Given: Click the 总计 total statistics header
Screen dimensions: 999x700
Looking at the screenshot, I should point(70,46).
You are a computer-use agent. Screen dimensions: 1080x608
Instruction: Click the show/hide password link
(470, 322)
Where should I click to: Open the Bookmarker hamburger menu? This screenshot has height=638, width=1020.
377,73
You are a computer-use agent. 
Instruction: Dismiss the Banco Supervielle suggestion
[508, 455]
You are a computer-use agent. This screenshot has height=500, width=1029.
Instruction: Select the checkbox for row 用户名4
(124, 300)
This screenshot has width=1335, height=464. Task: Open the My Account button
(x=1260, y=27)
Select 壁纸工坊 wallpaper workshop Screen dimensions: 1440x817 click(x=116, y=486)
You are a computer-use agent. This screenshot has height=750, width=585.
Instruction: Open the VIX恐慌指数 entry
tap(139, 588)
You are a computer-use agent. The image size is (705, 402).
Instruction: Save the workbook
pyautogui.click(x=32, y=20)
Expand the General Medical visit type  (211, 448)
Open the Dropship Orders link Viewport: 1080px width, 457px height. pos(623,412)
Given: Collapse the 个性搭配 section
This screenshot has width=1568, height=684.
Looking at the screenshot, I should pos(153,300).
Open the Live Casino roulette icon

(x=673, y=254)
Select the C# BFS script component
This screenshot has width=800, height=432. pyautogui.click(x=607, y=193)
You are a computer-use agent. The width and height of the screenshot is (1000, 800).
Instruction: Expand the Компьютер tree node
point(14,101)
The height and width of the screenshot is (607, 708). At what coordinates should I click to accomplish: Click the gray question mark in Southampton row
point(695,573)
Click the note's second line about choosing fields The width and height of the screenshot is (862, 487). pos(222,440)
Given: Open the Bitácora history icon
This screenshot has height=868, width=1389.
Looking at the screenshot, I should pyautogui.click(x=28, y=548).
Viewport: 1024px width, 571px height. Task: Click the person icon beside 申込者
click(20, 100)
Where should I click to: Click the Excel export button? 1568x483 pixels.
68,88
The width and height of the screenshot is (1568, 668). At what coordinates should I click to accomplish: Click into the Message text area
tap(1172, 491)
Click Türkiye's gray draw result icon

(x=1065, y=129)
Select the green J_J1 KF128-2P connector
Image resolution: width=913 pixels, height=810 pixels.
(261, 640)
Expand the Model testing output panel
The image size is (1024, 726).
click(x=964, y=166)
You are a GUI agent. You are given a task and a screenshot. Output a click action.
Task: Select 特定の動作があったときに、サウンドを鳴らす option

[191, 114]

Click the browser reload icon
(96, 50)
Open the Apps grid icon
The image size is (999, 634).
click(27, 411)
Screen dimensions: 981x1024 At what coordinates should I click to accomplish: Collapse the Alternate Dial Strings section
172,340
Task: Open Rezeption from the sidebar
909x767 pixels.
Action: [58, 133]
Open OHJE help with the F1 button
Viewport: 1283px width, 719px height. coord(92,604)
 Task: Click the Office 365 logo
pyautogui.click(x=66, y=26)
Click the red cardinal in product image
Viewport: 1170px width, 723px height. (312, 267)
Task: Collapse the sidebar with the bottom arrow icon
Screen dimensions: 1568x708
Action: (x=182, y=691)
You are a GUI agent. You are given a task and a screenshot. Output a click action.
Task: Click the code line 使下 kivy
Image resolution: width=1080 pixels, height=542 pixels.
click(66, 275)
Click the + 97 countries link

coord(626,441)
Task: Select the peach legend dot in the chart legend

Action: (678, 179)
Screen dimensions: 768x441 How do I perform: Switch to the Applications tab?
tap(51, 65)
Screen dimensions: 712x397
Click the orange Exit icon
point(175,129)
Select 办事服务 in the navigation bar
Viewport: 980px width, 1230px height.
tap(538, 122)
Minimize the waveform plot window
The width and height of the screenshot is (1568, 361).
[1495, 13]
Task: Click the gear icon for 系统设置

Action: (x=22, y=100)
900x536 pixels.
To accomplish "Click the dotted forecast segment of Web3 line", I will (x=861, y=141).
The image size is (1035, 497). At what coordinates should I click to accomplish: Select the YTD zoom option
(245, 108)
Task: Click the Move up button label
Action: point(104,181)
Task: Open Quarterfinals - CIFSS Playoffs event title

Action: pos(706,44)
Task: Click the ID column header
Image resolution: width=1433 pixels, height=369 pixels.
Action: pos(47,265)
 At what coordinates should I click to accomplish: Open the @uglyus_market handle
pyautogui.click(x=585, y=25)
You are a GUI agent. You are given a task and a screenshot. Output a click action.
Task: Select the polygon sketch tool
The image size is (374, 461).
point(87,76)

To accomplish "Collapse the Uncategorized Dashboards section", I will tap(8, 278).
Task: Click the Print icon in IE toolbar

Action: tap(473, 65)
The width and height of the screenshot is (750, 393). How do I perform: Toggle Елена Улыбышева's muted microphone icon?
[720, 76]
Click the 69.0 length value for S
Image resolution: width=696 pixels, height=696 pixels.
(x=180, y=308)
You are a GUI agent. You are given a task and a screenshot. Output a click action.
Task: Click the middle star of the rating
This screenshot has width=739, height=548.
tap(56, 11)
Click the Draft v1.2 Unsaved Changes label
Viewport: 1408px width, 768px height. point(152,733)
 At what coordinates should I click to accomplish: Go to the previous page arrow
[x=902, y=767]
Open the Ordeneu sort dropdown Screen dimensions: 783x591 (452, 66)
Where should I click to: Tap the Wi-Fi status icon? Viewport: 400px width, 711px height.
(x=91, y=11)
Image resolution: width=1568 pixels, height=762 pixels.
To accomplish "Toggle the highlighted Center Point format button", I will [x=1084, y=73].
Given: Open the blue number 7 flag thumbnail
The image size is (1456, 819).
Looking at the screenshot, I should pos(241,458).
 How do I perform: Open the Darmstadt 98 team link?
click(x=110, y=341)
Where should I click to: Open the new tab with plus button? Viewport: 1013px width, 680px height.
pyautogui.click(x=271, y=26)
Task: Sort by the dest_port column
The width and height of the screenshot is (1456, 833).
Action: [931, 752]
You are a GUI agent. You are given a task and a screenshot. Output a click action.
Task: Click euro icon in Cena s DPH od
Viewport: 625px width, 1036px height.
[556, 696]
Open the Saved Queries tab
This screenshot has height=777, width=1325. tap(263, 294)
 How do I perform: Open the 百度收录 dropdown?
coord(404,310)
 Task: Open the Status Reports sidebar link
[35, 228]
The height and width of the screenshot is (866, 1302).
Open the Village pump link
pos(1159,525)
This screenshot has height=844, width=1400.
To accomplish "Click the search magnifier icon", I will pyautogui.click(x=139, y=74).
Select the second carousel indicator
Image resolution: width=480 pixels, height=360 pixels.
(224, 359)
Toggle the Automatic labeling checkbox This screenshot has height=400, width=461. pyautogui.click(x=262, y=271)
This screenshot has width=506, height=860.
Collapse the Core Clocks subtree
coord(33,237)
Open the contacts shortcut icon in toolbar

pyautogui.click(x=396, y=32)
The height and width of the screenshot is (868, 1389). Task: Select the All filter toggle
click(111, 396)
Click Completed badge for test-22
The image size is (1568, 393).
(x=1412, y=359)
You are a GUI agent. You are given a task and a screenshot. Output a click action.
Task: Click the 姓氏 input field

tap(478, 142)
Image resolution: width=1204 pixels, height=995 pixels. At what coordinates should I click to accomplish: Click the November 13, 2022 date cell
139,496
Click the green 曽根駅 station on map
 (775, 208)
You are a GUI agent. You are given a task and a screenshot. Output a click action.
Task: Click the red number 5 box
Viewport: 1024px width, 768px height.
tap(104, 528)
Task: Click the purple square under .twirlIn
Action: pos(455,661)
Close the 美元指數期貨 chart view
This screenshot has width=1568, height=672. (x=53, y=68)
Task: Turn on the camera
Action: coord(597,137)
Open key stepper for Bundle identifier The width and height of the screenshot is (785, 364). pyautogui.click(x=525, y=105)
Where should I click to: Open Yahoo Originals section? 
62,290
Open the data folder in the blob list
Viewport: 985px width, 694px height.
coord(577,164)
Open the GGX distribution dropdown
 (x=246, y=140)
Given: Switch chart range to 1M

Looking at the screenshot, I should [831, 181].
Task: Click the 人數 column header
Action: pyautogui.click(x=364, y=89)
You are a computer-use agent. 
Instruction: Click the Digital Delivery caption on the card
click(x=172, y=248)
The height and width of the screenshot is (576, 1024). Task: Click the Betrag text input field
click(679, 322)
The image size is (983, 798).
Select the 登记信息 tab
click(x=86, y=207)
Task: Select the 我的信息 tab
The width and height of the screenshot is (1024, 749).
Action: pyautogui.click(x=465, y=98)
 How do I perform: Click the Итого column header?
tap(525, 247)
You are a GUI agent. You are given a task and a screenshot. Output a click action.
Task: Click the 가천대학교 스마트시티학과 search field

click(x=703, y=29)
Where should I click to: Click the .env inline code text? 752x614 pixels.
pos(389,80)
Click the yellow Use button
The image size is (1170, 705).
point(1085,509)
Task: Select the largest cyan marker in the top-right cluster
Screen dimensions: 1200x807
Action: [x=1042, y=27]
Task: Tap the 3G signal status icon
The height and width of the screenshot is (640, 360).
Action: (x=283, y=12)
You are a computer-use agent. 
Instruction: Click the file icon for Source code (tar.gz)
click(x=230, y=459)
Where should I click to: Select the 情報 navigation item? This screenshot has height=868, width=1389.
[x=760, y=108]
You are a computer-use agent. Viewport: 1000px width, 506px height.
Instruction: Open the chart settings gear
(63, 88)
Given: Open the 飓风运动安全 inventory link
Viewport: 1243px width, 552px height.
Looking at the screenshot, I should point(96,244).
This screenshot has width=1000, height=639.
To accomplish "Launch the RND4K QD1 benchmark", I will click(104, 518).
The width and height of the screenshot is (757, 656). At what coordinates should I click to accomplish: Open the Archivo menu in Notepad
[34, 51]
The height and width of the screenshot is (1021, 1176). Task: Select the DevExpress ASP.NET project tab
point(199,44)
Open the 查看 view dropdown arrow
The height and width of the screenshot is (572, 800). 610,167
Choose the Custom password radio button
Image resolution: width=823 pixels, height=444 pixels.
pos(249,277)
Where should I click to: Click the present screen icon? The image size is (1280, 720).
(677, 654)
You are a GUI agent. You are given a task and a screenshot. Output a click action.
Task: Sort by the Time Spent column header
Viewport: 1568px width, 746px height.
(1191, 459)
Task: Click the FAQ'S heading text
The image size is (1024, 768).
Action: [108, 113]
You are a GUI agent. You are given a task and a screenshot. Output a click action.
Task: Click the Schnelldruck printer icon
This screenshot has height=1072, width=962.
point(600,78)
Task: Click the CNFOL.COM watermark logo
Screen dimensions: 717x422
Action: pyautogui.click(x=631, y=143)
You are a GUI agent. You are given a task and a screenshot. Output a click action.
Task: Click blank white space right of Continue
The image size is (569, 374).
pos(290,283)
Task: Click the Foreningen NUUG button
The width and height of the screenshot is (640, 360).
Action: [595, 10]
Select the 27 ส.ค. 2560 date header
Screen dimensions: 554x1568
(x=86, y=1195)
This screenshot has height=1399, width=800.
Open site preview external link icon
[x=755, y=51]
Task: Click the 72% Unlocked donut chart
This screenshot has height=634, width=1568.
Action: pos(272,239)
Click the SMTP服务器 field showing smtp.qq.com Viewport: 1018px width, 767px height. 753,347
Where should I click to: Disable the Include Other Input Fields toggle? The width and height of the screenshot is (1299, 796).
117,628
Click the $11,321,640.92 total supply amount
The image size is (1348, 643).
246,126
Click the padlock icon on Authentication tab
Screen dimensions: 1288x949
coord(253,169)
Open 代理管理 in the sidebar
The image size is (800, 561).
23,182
== == ==
== YOUR ASSIGNMENT ==
Taking the entries above, restate exactly those lines that fall between the line with "Task: Click the CNFOL.COM watermark logo" and the line with "Task: Click blank", keeping both of those lines too.

== RESPONSE AREA ==
Task: Click the CNFOL.COM watermark logo
Screen dimensions: 717x422
Action: pyautogui.click(x=631, y=143)
You are a GUI agent. You are given a task and a screenshot. Output a click action.
Task: Click blank white space right of Continue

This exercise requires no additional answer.